On the night of July 31, 1761, Jean de Lafargue, captain of the French East India Company ship L’Utile (“Useful”), was likely thinking of riches. In the ship’s hold were approximately 160 slaves purchased in Madagascar just days before and bound for Île de France, known today as Mauritius. It had been 80 years since the dodo had gone extinct on that Indian Ocean island, and the thriving French colony had a plantation economy in need of labor. However, though slavery was legal at the time, de Lafargue was not authorized by colonial authorities to trade in slaves.
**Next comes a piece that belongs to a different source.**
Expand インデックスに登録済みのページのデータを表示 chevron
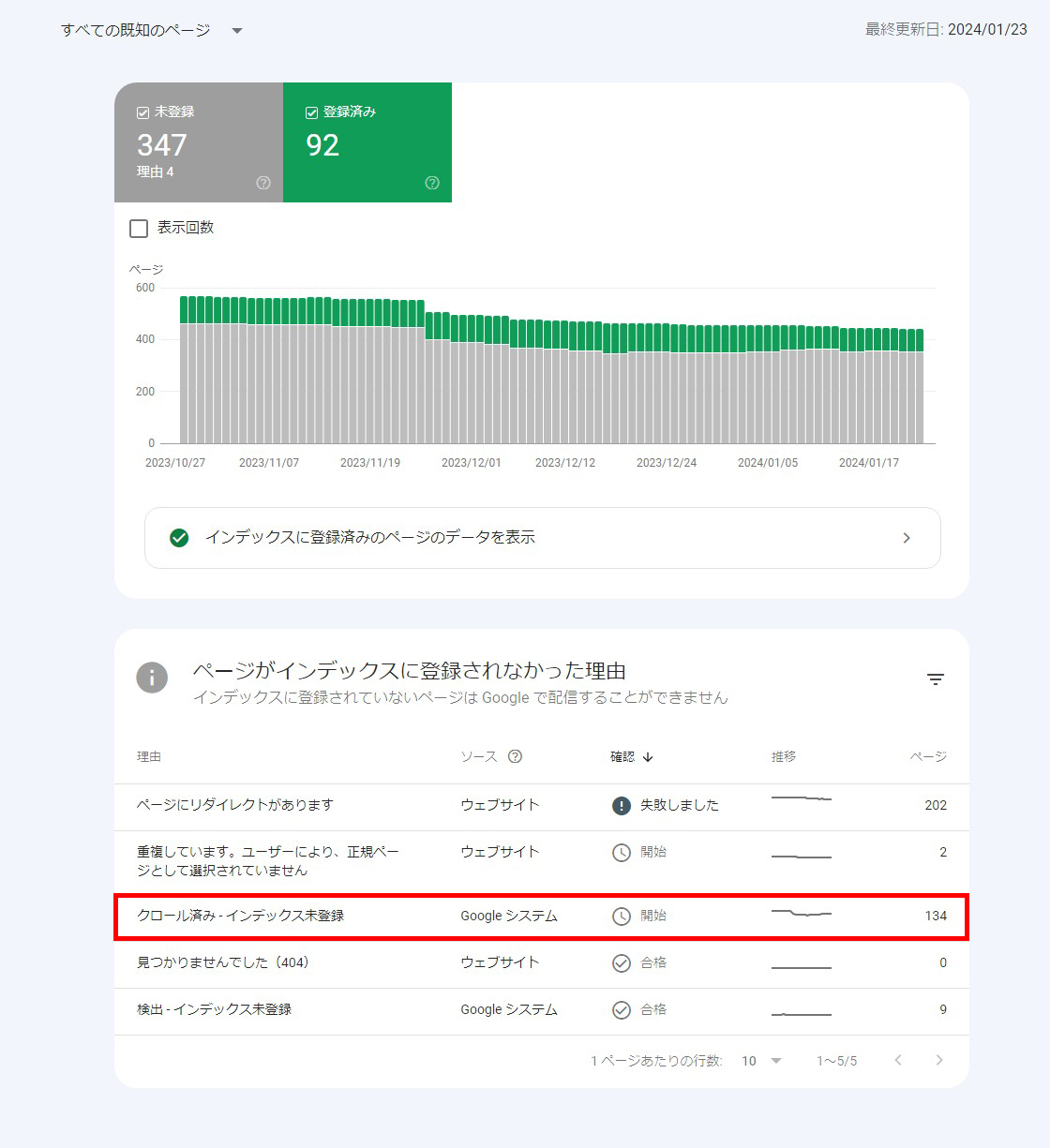1050x1148 pixels. [906, 538]
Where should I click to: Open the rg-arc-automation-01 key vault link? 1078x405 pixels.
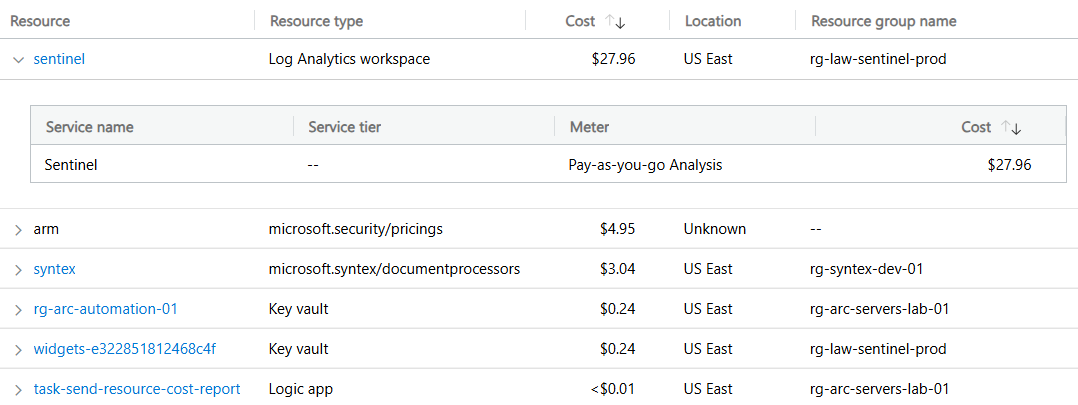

According to the detailed account of the ship’s écrivain, or purser, as L’Utile approached the vicinity of an islet then called Île des Sables, or Sandy Island, winds kicked up to 15 or 20 knots. The ship’s two maps did not agree on the small island’s precise location, and a more prudent captain probably would have slowed and waited for daylight. But de Lafargue was in a hurry to reap his bounty. That night L’Utile struck the reef off the islet’s north end, shattering the hull. Most of the slaves, trapped in the cargo holds, drowned, though some escaped as the ship broke apart. The next morning, 123 of the 140 members of the French crew and somewhere between 60 and 80 Malagasy slaves found themselves stranded on Île des Sables—shaken and injured, but alive.

De Lafargue had some kind of nervous breakdown, according to the écrivain. First officer Barthélémy Castellan du Vernet took over, and rallied the crew to salvage food, tools, and timber from the wreck and build separate camps for the crew and the slaves. Under the first officer’s guidance, a well was dug, an oven and furnace built, and work on a new boat begun. Within two months, the makeshift vessel La Providence emerged from the remains of L’Utile. Du Vernet, before he sailed away with the crew, promised the Malagasy people that a ship would return for them. And so they waited. The few that survived waited a very long time.